WHAT YOU ARE ASKED TO DO » Every line of the material below in which "StudioBinder" shows up is to be located and copied.
┄┄┄┄┄┄┄┄┄┄
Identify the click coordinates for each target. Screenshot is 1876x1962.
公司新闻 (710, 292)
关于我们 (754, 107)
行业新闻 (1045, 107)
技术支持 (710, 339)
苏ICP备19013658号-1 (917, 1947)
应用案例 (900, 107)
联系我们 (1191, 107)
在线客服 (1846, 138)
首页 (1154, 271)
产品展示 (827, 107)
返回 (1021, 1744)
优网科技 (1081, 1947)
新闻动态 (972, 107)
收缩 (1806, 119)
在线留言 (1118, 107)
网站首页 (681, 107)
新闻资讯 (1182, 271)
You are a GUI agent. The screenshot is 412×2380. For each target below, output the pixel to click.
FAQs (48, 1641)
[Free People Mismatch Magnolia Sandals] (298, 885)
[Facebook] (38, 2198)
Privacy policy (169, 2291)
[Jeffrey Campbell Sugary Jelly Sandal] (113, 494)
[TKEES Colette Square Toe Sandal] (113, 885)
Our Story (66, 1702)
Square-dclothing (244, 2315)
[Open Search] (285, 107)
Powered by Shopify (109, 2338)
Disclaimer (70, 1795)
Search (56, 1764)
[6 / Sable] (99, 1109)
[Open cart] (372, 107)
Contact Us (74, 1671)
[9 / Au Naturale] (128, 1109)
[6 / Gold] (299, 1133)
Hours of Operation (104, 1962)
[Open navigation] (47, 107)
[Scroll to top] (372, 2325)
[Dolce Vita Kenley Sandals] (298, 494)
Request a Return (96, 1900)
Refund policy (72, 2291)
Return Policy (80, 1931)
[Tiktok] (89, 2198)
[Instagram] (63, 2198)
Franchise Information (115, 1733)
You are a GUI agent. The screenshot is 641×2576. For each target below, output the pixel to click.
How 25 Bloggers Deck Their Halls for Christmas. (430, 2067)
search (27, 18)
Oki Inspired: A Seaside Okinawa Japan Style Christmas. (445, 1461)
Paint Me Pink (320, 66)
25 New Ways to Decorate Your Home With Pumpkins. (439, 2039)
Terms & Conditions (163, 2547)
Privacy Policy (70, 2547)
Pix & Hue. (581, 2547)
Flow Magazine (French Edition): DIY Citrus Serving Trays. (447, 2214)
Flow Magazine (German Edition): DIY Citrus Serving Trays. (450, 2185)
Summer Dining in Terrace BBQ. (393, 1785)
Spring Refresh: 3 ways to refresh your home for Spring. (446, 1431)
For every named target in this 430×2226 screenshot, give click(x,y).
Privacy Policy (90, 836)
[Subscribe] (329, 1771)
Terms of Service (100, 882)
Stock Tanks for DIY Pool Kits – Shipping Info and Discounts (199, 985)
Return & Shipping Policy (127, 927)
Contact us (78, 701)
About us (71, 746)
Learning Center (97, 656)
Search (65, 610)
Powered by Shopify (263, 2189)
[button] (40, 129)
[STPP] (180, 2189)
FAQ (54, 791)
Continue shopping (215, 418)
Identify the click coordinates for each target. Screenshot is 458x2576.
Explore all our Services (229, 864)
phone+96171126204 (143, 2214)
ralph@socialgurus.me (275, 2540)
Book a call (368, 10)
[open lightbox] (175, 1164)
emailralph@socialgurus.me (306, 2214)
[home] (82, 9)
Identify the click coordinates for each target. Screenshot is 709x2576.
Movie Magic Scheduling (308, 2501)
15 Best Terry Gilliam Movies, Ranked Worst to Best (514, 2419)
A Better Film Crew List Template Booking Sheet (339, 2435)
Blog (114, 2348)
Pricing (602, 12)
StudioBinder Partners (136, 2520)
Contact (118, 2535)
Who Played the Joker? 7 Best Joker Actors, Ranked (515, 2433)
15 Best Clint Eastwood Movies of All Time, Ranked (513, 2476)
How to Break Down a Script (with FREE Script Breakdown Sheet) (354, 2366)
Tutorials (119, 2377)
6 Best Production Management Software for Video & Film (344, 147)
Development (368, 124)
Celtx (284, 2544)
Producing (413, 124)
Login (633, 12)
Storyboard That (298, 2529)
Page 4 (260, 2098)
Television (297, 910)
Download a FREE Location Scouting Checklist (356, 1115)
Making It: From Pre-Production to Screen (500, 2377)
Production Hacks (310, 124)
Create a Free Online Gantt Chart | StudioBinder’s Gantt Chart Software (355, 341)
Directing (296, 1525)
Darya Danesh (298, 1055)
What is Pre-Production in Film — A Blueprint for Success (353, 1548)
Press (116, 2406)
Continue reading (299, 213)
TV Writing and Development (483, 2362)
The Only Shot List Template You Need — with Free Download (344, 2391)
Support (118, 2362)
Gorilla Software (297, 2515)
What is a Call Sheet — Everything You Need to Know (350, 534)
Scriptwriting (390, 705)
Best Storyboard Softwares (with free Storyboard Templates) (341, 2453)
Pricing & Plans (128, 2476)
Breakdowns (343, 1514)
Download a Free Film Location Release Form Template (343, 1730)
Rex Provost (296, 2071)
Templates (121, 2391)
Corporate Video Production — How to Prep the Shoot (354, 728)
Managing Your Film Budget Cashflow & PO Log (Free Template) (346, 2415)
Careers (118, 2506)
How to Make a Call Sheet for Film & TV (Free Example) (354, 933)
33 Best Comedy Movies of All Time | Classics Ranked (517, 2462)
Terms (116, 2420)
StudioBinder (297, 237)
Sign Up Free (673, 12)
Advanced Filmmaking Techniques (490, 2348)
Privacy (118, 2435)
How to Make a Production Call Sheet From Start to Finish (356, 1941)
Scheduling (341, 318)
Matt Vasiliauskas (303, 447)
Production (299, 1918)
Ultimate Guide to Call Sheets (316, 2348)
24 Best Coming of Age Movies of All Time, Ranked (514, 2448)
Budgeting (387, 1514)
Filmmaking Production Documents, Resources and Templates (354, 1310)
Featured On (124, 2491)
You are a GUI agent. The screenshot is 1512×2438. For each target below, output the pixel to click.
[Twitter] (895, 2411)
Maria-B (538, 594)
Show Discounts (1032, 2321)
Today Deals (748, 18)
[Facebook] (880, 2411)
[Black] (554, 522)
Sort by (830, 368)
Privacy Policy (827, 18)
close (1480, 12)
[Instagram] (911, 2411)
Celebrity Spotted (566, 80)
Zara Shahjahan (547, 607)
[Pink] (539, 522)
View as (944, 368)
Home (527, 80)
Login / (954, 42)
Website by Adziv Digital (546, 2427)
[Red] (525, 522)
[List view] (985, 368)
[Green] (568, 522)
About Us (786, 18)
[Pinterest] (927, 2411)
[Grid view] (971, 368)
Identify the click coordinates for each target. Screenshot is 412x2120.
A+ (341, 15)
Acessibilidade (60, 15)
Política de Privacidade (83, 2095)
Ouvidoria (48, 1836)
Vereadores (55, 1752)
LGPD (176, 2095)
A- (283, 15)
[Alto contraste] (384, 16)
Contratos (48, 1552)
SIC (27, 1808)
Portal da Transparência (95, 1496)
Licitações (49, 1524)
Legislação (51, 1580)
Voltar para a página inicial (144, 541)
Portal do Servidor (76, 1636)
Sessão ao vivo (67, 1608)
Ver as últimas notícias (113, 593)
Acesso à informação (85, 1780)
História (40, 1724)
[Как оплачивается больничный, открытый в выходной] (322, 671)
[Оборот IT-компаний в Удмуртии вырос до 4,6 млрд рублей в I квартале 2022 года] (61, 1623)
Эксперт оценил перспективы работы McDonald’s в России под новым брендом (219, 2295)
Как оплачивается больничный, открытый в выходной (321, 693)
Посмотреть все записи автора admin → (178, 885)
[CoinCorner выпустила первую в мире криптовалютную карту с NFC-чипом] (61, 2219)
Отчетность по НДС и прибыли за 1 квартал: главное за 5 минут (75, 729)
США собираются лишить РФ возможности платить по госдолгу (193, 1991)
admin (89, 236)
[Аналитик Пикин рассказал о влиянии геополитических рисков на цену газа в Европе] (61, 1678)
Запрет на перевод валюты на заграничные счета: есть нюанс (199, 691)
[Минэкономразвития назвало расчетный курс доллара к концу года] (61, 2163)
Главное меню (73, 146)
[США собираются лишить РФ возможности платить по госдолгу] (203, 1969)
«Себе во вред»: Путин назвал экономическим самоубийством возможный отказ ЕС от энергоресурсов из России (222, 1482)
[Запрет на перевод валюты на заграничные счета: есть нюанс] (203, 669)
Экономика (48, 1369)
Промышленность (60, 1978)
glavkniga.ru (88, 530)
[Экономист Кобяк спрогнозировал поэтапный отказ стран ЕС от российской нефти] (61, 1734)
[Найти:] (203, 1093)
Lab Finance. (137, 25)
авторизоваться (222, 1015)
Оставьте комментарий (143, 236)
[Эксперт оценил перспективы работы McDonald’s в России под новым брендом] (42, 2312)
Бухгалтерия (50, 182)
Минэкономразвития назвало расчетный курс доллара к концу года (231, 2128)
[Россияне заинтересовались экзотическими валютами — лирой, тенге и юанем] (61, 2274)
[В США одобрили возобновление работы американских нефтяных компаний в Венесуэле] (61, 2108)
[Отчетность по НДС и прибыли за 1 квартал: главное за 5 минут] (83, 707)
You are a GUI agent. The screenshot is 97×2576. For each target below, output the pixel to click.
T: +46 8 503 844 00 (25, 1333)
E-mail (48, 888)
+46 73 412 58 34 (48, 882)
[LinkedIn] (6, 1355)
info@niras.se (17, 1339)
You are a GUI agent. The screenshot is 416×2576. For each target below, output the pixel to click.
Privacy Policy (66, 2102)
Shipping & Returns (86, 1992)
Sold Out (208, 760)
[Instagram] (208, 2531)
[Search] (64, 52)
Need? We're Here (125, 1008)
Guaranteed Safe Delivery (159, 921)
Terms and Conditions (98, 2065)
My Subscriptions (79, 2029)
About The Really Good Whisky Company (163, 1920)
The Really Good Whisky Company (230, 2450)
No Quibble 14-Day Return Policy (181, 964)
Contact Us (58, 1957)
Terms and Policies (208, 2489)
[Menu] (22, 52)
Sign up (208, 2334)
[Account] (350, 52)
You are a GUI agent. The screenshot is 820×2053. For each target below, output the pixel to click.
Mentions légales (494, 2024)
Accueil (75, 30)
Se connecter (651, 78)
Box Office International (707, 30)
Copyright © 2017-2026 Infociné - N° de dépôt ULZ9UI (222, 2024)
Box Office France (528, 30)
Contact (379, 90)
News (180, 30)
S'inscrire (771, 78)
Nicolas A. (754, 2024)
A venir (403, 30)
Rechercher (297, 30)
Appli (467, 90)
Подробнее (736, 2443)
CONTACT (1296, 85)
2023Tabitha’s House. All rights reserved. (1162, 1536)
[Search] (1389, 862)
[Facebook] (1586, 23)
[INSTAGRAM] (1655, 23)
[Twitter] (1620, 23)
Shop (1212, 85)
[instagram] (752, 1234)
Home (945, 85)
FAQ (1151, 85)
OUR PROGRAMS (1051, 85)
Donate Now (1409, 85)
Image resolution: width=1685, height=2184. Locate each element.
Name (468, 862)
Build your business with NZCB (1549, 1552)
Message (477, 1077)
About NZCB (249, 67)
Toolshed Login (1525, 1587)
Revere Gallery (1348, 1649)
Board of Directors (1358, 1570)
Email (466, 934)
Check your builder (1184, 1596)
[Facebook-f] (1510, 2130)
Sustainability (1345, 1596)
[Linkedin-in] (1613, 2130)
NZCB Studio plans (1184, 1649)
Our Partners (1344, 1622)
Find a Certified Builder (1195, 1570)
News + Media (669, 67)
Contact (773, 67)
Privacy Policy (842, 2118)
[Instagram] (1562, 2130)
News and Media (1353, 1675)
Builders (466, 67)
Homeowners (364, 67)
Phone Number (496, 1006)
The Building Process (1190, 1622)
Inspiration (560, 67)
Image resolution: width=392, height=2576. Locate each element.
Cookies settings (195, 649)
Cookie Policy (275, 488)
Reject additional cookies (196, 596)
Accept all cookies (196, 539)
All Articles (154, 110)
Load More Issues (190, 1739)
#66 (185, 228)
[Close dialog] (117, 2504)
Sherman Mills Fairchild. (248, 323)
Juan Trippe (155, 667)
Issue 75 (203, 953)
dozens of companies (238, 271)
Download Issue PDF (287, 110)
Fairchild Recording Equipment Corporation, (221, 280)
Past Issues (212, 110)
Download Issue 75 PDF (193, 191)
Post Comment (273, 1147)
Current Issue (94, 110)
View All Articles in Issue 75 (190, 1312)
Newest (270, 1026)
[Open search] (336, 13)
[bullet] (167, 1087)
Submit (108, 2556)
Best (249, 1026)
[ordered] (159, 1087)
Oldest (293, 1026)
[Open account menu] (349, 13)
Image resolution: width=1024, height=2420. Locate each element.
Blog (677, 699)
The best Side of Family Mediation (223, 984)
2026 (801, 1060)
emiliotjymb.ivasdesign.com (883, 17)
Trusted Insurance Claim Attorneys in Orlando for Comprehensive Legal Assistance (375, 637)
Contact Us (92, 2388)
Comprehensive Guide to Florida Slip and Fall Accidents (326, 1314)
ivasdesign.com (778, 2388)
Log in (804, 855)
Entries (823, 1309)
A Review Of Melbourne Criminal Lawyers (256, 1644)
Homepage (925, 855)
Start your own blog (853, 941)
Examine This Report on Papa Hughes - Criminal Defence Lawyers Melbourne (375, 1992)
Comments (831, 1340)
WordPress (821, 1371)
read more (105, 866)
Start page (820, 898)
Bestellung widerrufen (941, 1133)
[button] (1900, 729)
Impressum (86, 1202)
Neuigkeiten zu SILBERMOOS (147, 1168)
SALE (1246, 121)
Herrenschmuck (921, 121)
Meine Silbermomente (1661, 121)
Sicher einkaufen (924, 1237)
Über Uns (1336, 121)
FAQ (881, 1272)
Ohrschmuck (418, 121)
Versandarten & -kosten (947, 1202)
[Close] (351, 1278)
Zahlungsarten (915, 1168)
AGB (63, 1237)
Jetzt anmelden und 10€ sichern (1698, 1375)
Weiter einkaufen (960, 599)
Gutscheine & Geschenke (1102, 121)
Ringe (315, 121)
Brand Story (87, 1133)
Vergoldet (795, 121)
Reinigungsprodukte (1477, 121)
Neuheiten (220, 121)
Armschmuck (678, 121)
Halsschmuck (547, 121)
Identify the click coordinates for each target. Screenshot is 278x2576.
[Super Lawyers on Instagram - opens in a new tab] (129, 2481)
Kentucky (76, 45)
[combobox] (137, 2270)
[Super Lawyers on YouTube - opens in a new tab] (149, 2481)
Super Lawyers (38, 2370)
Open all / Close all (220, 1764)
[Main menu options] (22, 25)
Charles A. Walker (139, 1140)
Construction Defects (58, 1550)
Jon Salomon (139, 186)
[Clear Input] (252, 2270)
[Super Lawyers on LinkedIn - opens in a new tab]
┄┄┄┄┄┄┄┄┄┄
OUTPUT FOR THIS EXERCISE »
StudioBinder Partners (136, 2520)
Create a Free Online Gantt Chart | StudioBinder’s Gantt Chart Software (355, 341)
StudioBinder (297, 237)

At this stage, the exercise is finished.